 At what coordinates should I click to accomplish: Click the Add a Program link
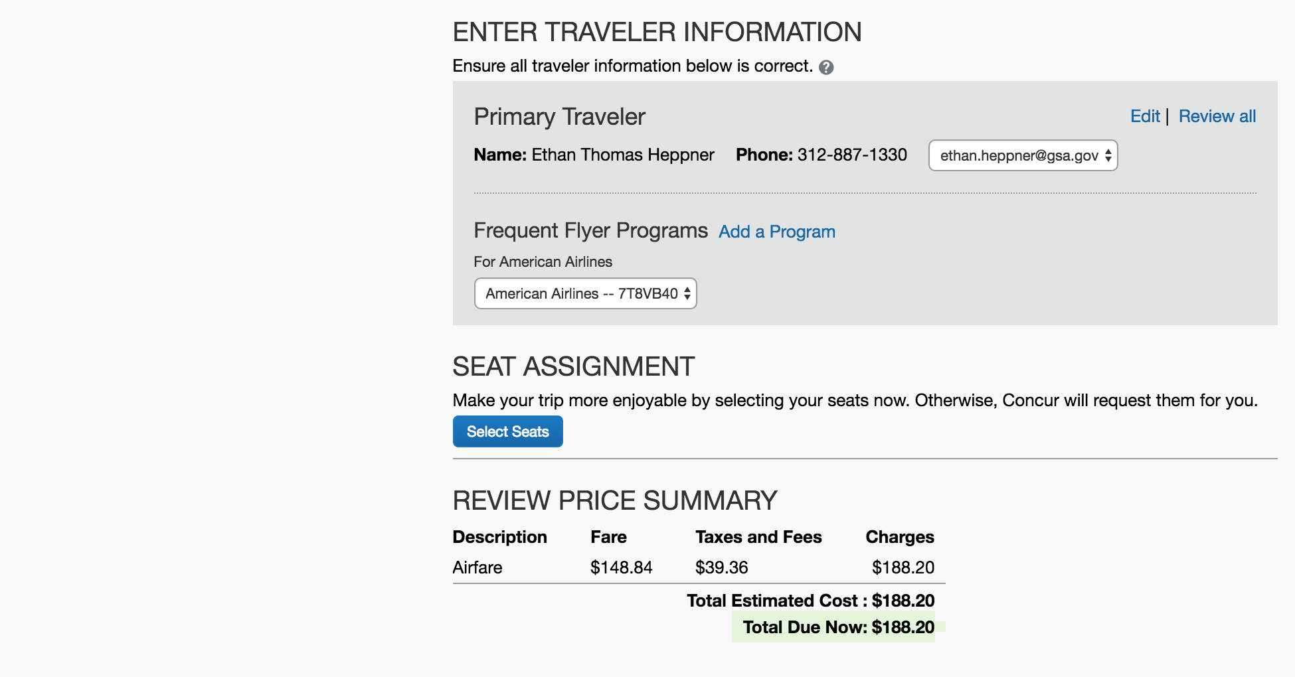click(776, 232)
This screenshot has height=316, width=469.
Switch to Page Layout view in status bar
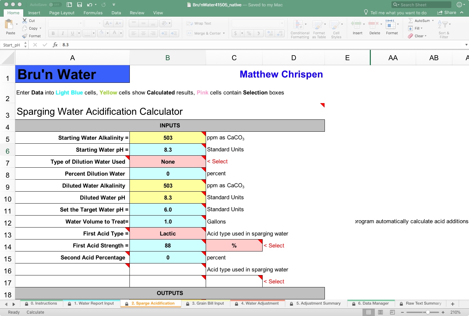pyautogui.click(x=380, y=312)
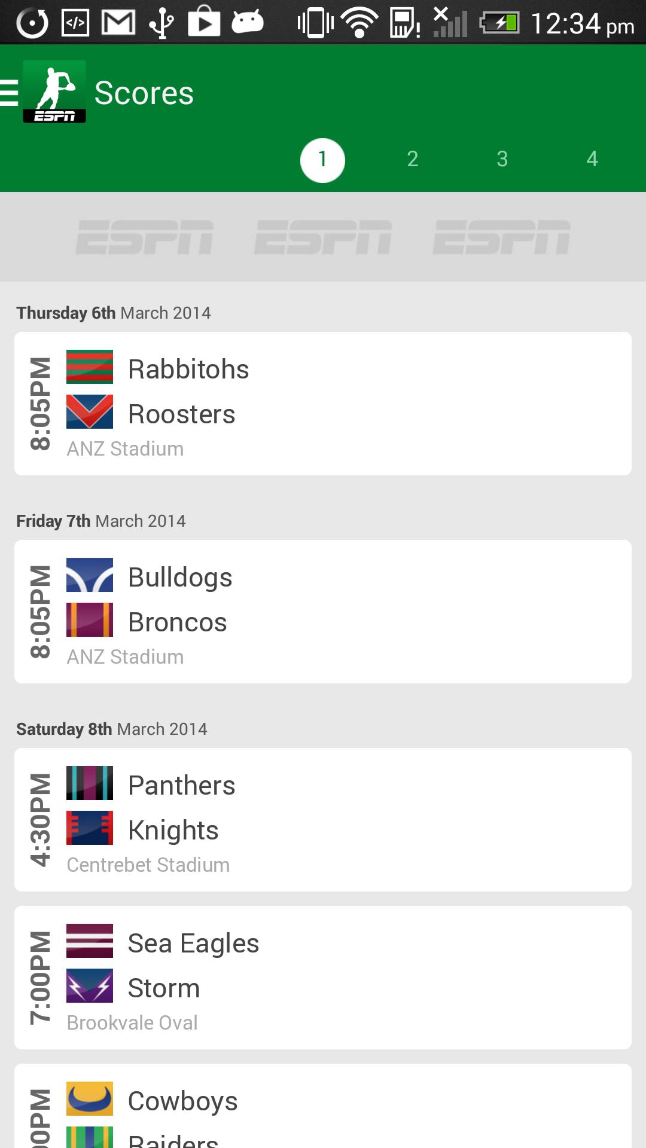Viewport: 646px width, 1148px height.
Task: Tap the ESPN banner advertisement
Action: [323, 237]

* **TASK REQUIREMENTS**: Transcribe every entry exactly, omitting pictures.

* **ANSWER BOX**:
 At what coordinates should I click to accomplish: Click the Add a Program link
click(776, 232)
This screenshot has height=316, width=469.
Switch to Page Layout view in status bar
pyautogui.click(x=380, y=312)
Viewport: 646px width, 1148px height.
Task: Tap the ESPN banner advertisement
Action: [323, 237]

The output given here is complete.